= Task directions =
Quote every one of the records below word for word, leaving out the pictures.

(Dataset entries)
____________
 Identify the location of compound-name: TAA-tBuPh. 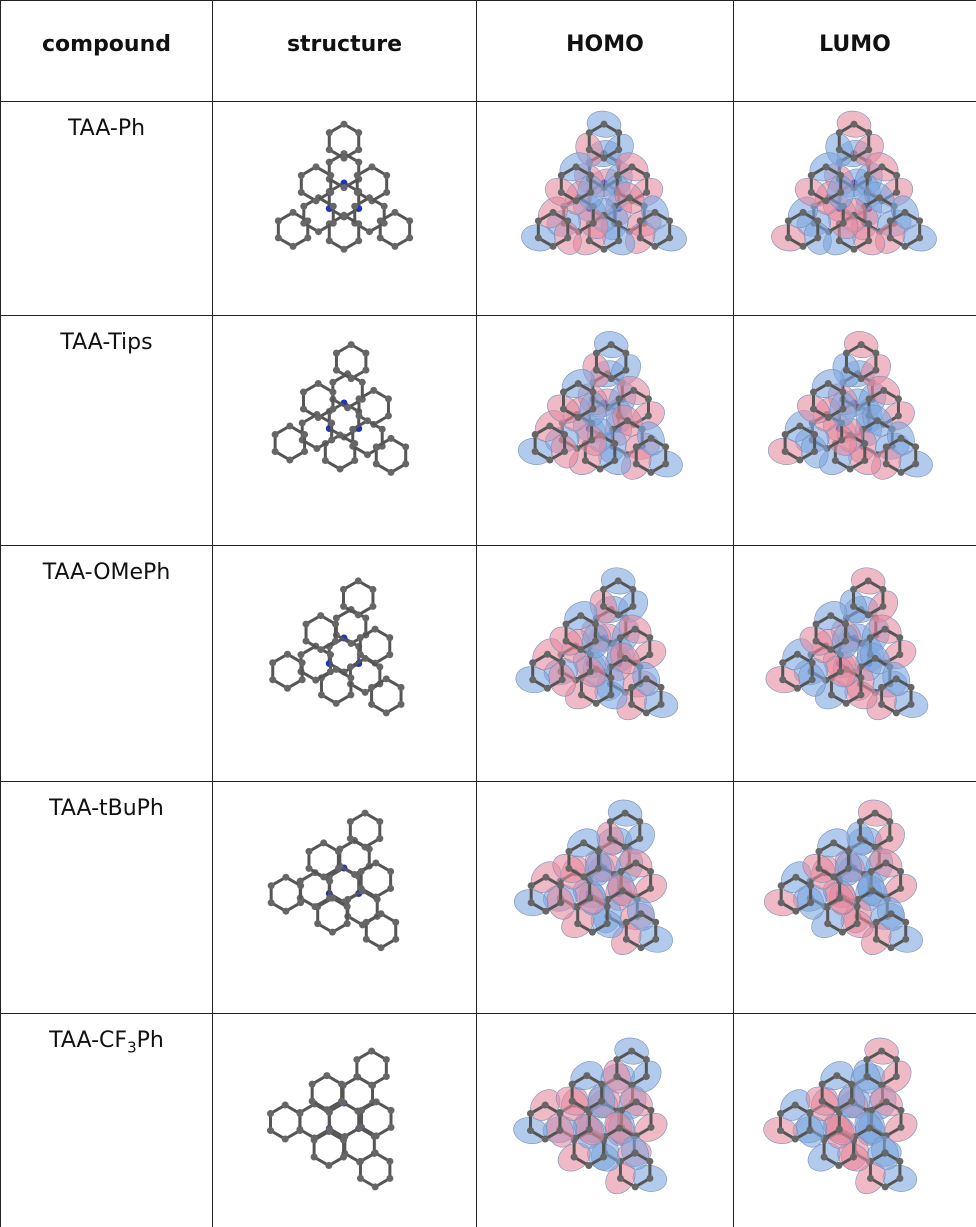
(106, 898).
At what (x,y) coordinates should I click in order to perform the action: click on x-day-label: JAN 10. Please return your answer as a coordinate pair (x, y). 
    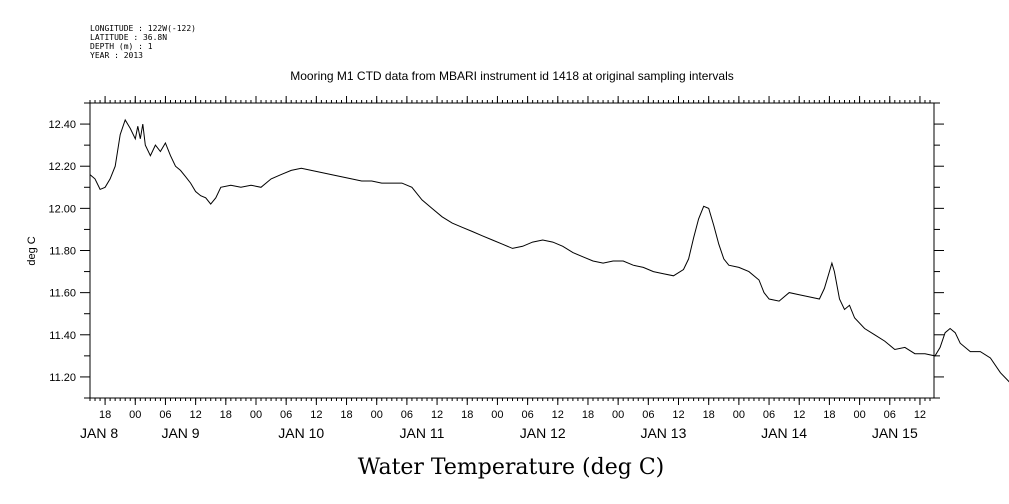
    Looking at the image, I should click on (301, 433).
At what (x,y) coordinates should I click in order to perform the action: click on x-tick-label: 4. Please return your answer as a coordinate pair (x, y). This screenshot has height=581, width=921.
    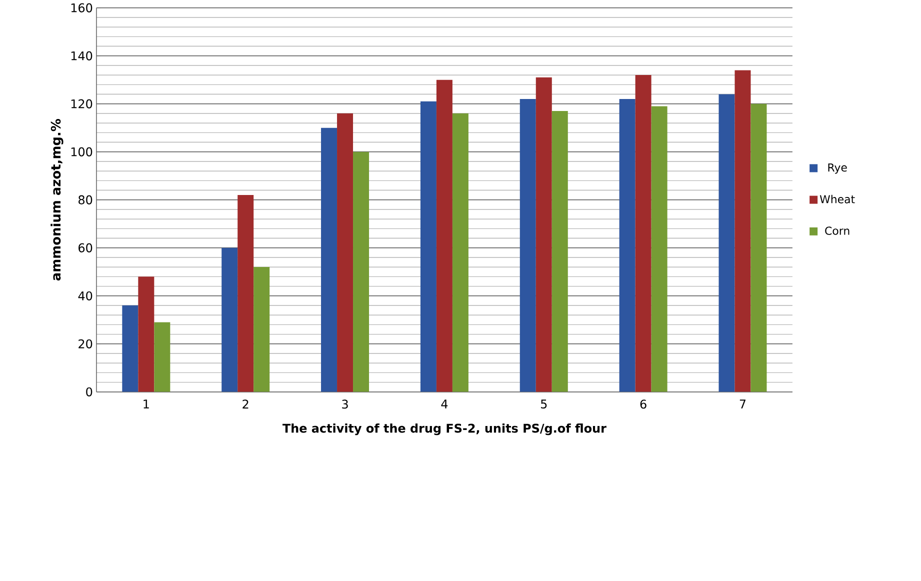
    Looking at the image, I should click on (444, 404).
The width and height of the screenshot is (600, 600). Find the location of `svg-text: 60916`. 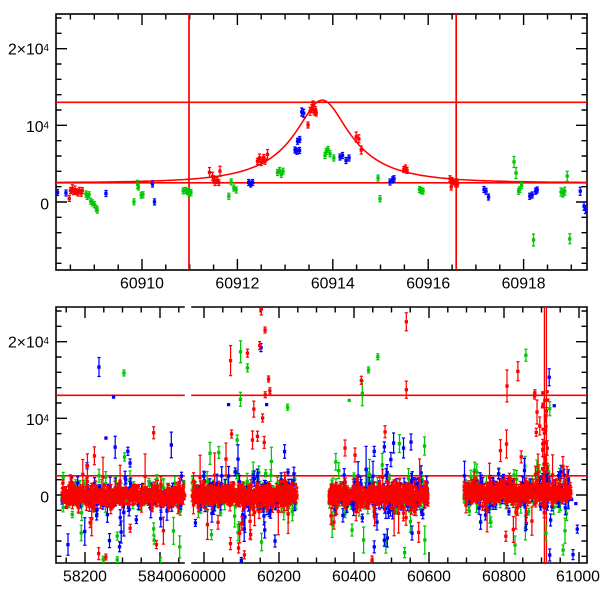

svg-text: 60916 is located at coordinates (428, 284).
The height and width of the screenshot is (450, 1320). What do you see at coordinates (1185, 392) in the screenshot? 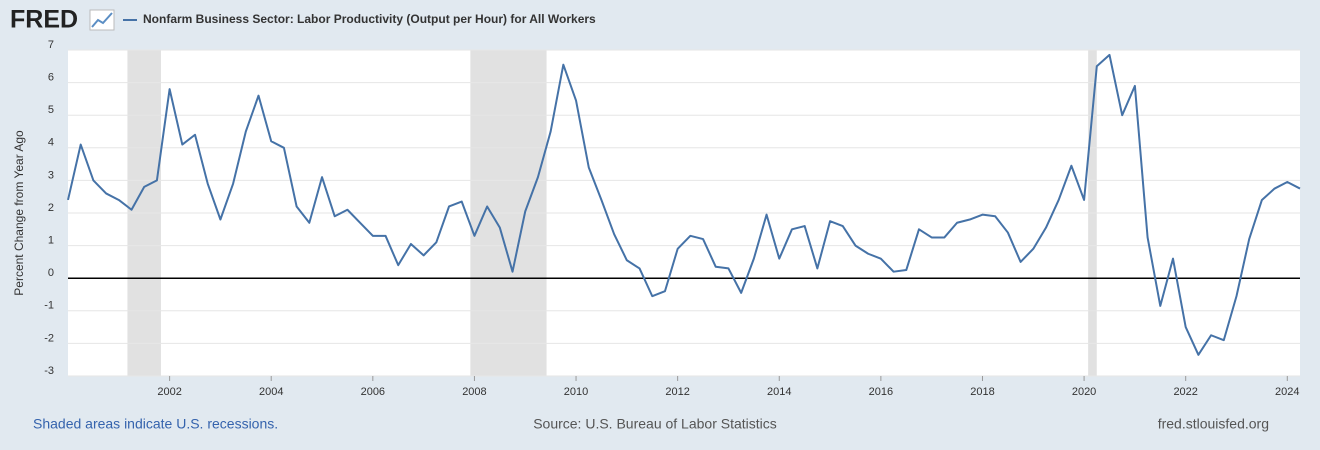
I see `x-tick-label: 2022` at bounding box center [1185, 392].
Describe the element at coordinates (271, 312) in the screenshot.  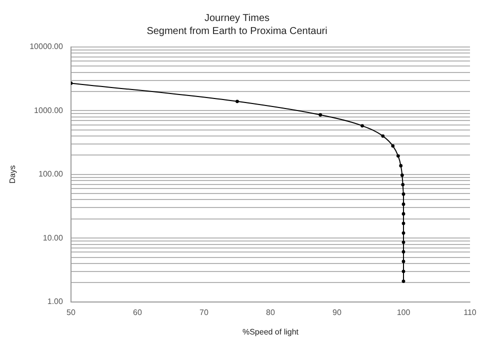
____________
= Response =
 Identify the location of compound-name: TAA-tBuPh. 
(106, 898).
At what (x,y) coordinates should I click in order to perform the action: click on x-day-label: JAN 10. Please return your answer as a coordinate pair (x, y). 
    Looking at the image, I should click on (301, 433).
At what (x,y) coordinates should I click in order to perform the action: click on x-tick-label: 4. Please return your answer as a coordinate pair (x, y). This screenshot has height=581, width=921.
    Looking at the image, I should click on (444, 404).
The width and height of the screenshot is (600, 600). Find the location of `svg-text: 60916`. 

svg-text: 60916 is located at coordinates (428, 284).
The height and width of the screenshot is (450, 1320). What do you see at coordinates (1185, 392) in the screenshot? 
I see `x-tick-label: 2022` at bounding box center [1185, 392].
Describe the element at coordinates (271, 312) in the screenshot.  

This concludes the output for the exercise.